- **INSTRUCTIONS FOR THE TASK**: Every record must be copied exactly.

(Items listed in a dataset)
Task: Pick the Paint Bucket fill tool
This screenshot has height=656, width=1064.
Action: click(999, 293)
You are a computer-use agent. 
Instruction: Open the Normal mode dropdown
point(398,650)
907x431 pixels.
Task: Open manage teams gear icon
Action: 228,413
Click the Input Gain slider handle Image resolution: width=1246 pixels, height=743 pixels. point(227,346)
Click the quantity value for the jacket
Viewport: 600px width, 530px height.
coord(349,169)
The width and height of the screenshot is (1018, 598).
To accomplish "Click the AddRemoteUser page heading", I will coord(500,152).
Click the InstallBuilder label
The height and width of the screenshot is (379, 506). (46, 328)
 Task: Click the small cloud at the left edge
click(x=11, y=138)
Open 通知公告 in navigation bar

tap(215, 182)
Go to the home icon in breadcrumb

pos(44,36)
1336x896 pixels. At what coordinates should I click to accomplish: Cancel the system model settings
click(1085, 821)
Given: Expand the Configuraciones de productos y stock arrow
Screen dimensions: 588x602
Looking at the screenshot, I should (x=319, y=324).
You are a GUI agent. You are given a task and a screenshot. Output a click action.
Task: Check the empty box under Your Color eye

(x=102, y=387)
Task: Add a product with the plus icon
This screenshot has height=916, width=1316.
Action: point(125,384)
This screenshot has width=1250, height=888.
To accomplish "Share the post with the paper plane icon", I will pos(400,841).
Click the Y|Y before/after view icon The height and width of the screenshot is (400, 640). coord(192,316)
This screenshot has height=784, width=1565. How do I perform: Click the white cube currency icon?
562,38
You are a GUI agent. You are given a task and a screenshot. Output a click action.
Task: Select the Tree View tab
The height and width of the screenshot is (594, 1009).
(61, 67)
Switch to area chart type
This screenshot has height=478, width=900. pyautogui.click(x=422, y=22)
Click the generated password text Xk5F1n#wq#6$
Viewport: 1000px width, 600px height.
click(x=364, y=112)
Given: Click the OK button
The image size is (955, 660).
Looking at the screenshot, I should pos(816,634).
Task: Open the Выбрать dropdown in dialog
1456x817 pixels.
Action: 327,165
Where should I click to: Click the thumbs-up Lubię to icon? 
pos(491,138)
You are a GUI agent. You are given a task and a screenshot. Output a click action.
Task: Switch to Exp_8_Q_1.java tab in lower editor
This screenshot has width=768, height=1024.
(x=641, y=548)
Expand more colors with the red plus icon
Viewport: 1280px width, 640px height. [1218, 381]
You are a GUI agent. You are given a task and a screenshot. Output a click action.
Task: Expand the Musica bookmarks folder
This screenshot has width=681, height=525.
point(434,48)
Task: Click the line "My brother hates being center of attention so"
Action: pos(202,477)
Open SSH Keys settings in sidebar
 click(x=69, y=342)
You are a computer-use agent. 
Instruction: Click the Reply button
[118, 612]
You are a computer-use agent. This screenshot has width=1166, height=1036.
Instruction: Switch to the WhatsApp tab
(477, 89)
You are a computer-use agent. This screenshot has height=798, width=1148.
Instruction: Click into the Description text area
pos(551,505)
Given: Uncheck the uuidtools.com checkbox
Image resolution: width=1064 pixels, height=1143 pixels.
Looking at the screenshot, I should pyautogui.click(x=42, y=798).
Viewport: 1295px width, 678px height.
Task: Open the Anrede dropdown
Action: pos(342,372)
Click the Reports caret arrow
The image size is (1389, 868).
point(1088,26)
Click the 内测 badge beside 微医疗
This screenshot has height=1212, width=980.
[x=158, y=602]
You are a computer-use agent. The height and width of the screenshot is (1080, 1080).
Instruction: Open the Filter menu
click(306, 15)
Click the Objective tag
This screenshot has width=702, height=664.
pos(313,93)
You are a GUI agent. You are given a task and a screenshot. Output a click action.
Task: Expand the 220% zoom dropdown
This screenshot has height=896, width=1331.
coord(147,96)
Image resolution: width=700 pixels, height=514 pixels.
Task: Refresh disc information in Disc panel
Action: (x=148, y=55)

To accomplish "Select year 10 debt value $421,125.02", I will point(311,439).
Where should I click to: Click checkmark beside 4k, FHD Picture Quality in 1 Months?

- **SOLUTION TO THE EXERCISE**:
Task: Pick the Paint Bucket fill tool
This screenshot has height=656, width=1064.
Action: click(999, 293)
You are a computer-use agent. 
Instruction: Open the Normal mode dropdown
point(398,650)
907x431 pixels.
Task: Open manage teams gear icon
Action: 228,413
Click the Input Gain slider handle Image resolution: width=1246 pixels, height=743 pixels. point(227,346)
Click the quantity value for the jacket
Viewport: 600px width, 530px height.
coord(349,169)
The width and height of the screenshot is (1018, 598).
To accomplish "Click the AddRemoteUser page heading", I will coord(500,152).
Click the InstallBuilder label
The height and width of the screenshot is (379, 506). (46, 328)
 Task: Click the small cloud at the left edge
click(x=11, y=138)
Open 通知公告 in navigation bar

tap(215, 182)
Go to the home icon in breadcrumb

pos(44,36)
1336x896 pixels. At what coordinates should I click to accomplish: Cancel the system model settings
click(1085, 821)
Given: Expand the Configuraciones de productos y stock arrow
Screen dimensions: 588x602
Looking at the screenshot, I should (x=319, y=324).
You are a GUI agent. You are given a task and a screenshot. Output a click action.
Task: Check the empty box under Your Color eye

(x=102, y=387)
Task: Add a product with the plus icon
This screenshot has height=916, width=1316.
Action: point(125,384)
This screenshot has width=1250, height=888.
To accomplish "Share the post with the paper plane icon", I will pos(400,841).
Click the Y|Y before/after view icon The height and width of the screenshot is (400, 640). coord(192,316)
This screenshot has height=784, width=1565. How do I perform: Click the white cube currency icon?
562,38
You are a GUI agent. You are given a task and a screenshot. Output a click action.
Task: Select the Tree View tab
The height and width of the screenshot is (594, 1009).
(61, 67)
Switch to area chart type
This screenshot has height=478, width=900. pyautogui.click(x=422, y=22)
Click the generated password text Xk5F1n#wq#6$
Viewport: 1000px width, 600px height.
click(x=364, y=112)
Given: Click the OK button
The image size is (955, 660).
Looking at the screenshot, I should pos(816,634).
Task: Open the Выбрать dropdown in dialog
1456x817 pixels.
Action: 327,165
Where should I click to: Click the thumbs-up Lubię to icon? 
pos(491,138)
You are a GUI agent. You are given a task and a screenshot. Output a click action.
Task: Switch to Exp_8_Q_1.java tab in lower editor
This screenshot has width=768, height=1024.
(x=641, y=548)
Expand more colors with the red plus icon
Viewport: 1280px width, 640px height. [1218, 381]
You are a GUI agent. You are given a task and a screenshot. Output a click action.
Task: Expand the Musica bookmarks folder
This screenshot has width=681, height=525.
point(434,48)
Task: Click the line "My brother hates being center of attention so"
Action: pos(202,477)
Open SSH Keys settings in sidebar
 click(x=69, y=342)
You are a computer-use agent. 
Instruction: Click the Reply button
[118, 612]
You are a computer-use agent. This screenshot has width=1166, height=1036.
Instruction: Switch to the WhatsApp tab
(477, 89)
You are a computer-use agent. This screenshot has height=798, width=1148.
Instruction: Click into the Description text area
pos(551,505)
Given: Uncheck the uuidtools.com checkbox
Image resolution: width=1064 pixels, height=1143 pixels.
Looking at the screenshot, I should pyautogui.click(x=42, y=798).
Viewport: 1295px width, 678px height.
Task: Open the Anrede dropdown
Action: pos(342,372)
Click the Reports caret arrow
The image size is (1389, 868).
point(1088,26)
Click the 内测 badge beside 微医疗
This screenshot has height=1212, width=980.
[x=158, y=602]
You are a computer-use agent. The height and width of the screenshot is (1080, 1080).
Instruction: Open the Filter menu
click(306, 15)
Click the Objective tag
This screenshot has width=702, height=664.
pos(313,93)
You are a GUI agent. You are given a task and a screenshot. Output a click action.
Task: Expand the 220% zoom dropdown
This screenshot has height=896, width=1331.
coord(147,96)
Image resolution: width=700 pixels, height=514 pixels.
Task: Refresh disc information in Disc panel
Action: (x=148, y=55)

To accomplish "Select year 10 debt value $421,125.02", I will point(311,439).
Where should I click to: Click checkmark beside 4k, FHD Picture Quality in 1 Months?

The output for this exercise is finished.